A political activist, urban theorist, historian, and author, Davis has spent his career focused on the struggle for racial and social equality. He is best known for his examinations of power and social class in his native Southern California and is credited with helping to develop the theory of the prison industrial complex. In an announcement of the prize, the Lannan Foundation said Davis “embodies the Lannan vision of working at the intersection of art and social justice.”

“It’s an honor of a lifetime to share this award with my two greatest heroes: Angela Davis and Ruthie Gilmore,” Davis said. “At times when few others seemed to care, they kept alive the struggle against the cruel and racist leviathan of the American prison system.”

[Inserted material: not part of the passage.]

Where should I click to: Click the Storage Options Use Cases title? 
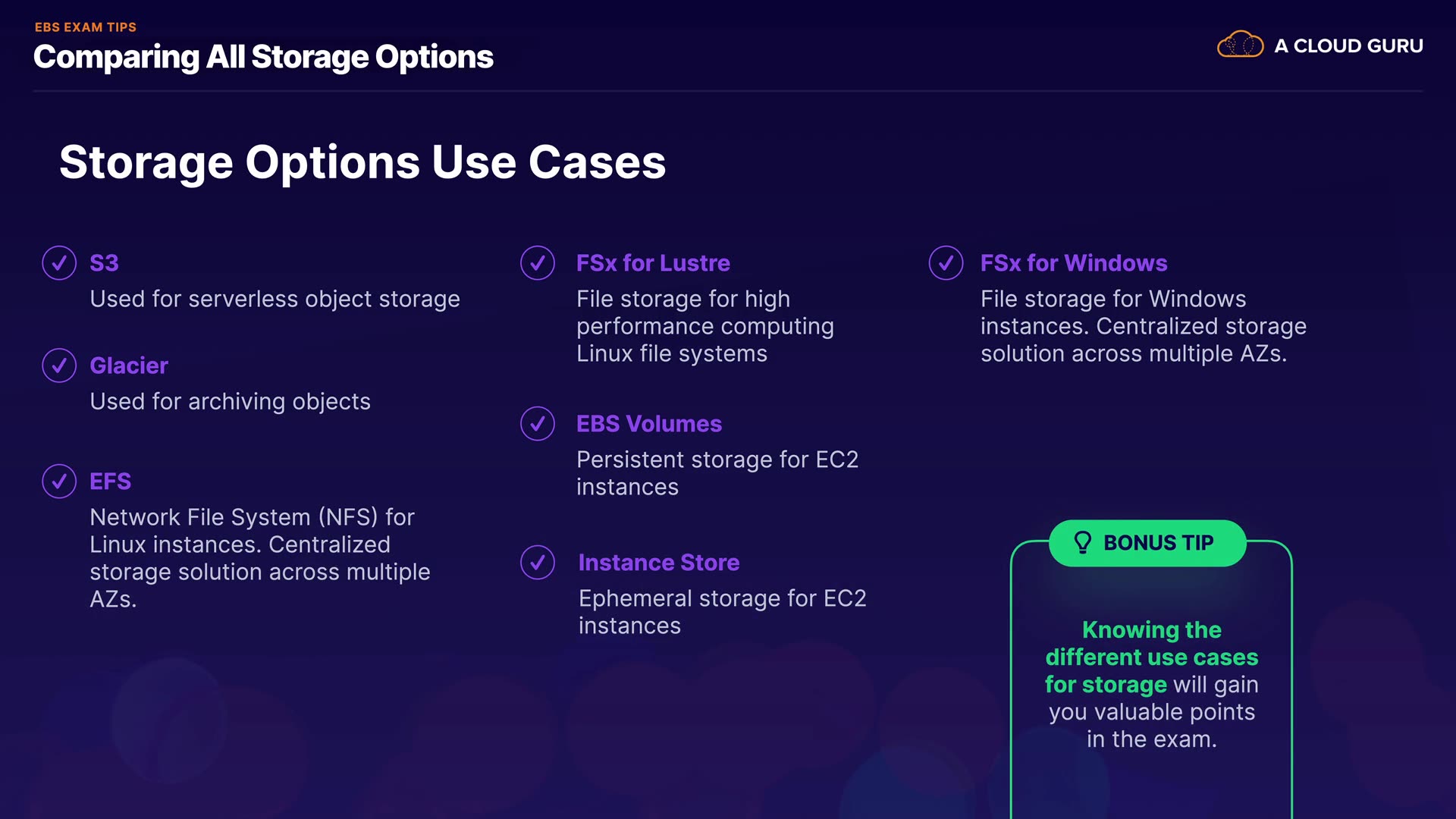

Davis is the author of more than a dozen books including the bestselling “City of Quartz” and “Ecology of Fear.” He is a former Getty Scholar and received a MacArthur Fellowship Award in 1998. Davis previously won the Lannan Literary Award for Nonfiction in 2007. His most recent book, “Set the Night on Fire: L.A. in the Sixties,” co-authored by Jon Wiener, was published in April 2020.

The Lannan Foundation is a family foundation dedicated to cultural freedom, diversity and creativity through projects which support exceptional contemporary artists and writers, as well as inspired Native activists in rural indigenous communities. It offers grants to nonprofits in the areas of contemporary visual art, literature, indigenous communities, and cultural freedom, as well as awards and fellowships to writers of poetry, fiction, and nonfiction and in the area of cultural freedom. 

Candidates for awards and fellowships are recommended to the Lannan Foundation by a network of writers, literary scholars, publishers, and editors who serve anonymously, with final determination of recipients made by the foundation’s literary committee.